Rewrite the records below as a Markdown table with two columns, No. and Line. Give each line its own numbered row, and leave out blank lines.

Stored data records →
<<<<

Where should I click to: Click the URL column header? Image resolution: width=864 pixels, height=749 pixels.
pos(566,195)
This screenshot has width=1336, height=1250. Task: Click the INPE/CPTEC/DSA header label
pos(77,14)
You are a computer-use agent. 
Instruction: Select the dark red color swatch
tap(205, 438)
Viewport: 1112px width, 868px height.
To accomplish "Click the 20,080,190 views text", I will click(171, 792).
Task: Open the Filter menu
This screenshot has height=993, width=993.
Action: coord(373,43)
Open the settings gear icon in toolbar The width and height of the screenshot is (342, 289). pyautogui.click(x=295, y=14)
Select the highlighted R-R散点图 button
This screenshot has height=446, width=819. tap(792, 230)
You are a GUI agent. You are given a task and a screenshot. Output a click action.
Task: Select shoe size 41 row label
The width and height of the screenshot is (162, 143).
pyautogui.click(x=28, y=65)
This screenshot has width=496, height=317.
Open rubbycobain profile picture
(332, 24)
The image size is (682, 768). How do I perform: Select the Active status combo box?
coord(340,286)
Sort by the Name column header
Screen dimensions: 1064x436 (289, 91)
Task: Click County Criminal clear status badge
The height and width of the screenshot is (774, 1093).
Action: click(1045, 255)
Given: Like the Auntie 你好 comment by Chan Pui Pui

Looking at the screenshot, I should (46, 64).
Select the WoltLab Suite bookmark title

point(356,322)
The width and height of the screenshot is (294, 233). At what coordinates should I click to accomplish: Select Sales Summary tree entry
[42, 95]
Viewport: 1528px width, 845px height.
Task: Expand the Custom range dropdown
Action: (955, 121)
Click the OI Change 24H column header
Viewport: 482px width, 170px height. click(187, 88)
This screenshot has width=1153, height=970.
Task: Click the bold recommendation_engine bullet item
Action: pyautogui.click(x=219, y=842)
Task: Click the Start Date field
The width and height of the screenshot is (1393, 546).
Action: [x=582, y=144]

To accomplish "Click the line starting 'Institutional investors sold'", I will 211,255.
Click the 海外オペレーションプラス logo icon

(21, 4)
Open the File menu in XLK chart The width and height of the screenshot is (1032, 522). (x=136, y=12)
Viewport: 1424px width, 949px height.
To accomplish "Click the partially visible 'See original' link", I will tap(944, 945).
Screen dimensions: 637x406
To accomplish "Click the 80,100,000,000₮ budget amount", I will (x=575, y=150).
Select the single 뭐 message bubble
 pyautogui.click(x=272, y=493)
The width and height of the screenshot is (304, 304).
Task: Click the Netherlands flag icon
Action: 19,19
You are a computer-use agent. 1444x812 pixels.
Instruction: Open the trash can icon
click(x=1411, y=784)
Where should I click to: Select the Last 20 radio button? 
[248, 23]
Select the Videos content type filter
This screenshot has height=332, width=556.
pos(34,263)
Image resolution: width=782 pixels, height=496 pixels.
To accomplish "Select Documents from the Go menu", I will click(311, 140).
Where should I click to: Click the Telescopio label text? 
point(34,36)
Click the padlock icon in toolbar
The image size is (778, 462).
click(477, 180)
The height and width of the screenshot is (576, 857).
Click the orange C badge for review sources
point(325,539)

>>>>

Result for this exercise →
| No. | Line |
|---|---|
| 1 | Where should I click to: Click the URL column header? Image resolution: width=864 pixels, height=749 pixels. |
| 2 | pos(566,195) |
| 3 | This screenshot has width=1336, height=1250. Task: Click the INPE/CPTEC/DSA header label |
| 4 | pos(77,14) |
| 5 | You are a computer-use agent.  |
| 6 | Instruction: Select the dark red color swatch |
| 7 | tap(205, 438) |
| 8 | Viewport: 1112px width, 868px height. |
| 9 | To accomplish "Click the 20,080,190 views text", I will click(171, 792). |
| 10 | Task: Open the Filter menu |
| 11 | This screenshot has height=993, width=993. |
| 12 | Action: coord(373,43) |
| 13 | Open the settings gear icon in toolbar The width and height of the screenshot is (342, 289). pyautogui.click(x=295, y=14) |
| 14 | Select the highlighted R-R散点图 button |
| 15 | This screenshot has height=446, width=819. tap(792, 230) |
| 16 | You are a GUI agent. You are given a task and a screenshot. Output a click action. |
| 17 | Task: Select shoe size 41 row label |
| 18 | The width and height of the screenshot is (162, 143). |
| 19 | pyautogui.click(x=28, y=65) |
| 20 | This screenshot has width=496, height=317. |
| 21 | Open rubbycobain profile picture |
| 22 | (332, 24) |
| 23 | The image size is (682, 768). How do I perform: Select the Active status combo box? |
| 24 | coord(340,286) |
| 25 | Sort by the Name column header |
| 26 | Screen dimensions: 1064x436 (289, 91) |
| 27 | Task: Click County Criminal clear status badge |
| 28 | The height and width of the screenshot is (774, 1093). |
| 29 | Action: click(1045, 255) |
| 30 | Given: Like the Auntie 你好 comment by Chan Pui Pui |
| 31 | Looking at the screenshot, I should (46, 64). |
| 32 | Select the WoltLab Suite bookmark title |
| 33 | point(356,322) |
| 34 | The width and height of the screenshot is (294, 233). At what coordinates should I click to accomplish: Select Sales Summary tree entry |
| 35 | [42, 95] |
| 36 | Viewport: 1528px width, 845px height. |
| 37 | Task: Expand the Custom range dropdown |
| 38 | Action: (955, 121) |
| 39 | Click the OI Change 24H column header |
| 40 | Viewport: 482px width, 170px height. click(187, 88) |
| 41 | This screenshot has width=1153, height=970. |
| 42 | Task: Click the bold recommendation_engine bullet item |
| 43 | Action: pyautogui.click(x=219, y=842) |
| 44 | Task: Click the Start Date field |
| 45 | The width and height of the screenshot is (1393, 546). |
| 46 | Action: [x=582, y=144] |
| 47 | To accomplish "Click the line starting 'Institutional investors sold'", I will 211,255. |
| 48 | Click the 海外オペレーションプラス logo icon |
| 49 | (21, 4) |
| 50 | Open the File menu in XLK chart The width and height of the screenshot is (1032, 522). (x=136, y=12) |
| 51 | Viewport: 1424px width, 949px height. |
| 52 | To accomplish "Click the partially visible 'See original' link", I will tap(944, 945). |
| 53 | Screen dimensions: 637x406 |
| 54 | To accomplish "Click the 80,100,000,000₮ budget amount", I will (x=575, y=150). |
| 55 | Select the single 뭐 message bubble |
| 56 |  pyautogui.click(x=272, y=493) |
| 57 | The width and height of the screenshot is (304, 304). |
| 58 | Task: Click the Netherlands flag icon |
| 59 | Action: 19,19 |
| 60 | You are a computer-use agent. 1444x812 pixels. |
| 61 | Instruction: Open the trash can icon |
| 62 | click(x=1411, y=784) |
| 63 | Where should I click to: Select the Last 20 radio button?  |
| 64 | [248, 23] |
| 65 | Select the Videos content type filter |
| 66 | This screenshot has height=332, width=556. |
| 67 | pos(34,263) |
| 68 | Image resolution: width=782 pixels, height=496 pixels. |
| 69 | To accomplish "Select Documents from the Go menu", I will click(311, 140). |
| 70 | Where should I click to: Click the Telescopio label text?  |
| 71 | point(34,36) |
| 72 | Click the padlock icon in toolbar |
| 73 | The image size is (778, 462). |
| 74 | click(477, 180) |
| 75 | The height and width of the screenshot is (576, 857). |
| 76 | Click the orange C badge for review sources |
| 77 | point(325,539) |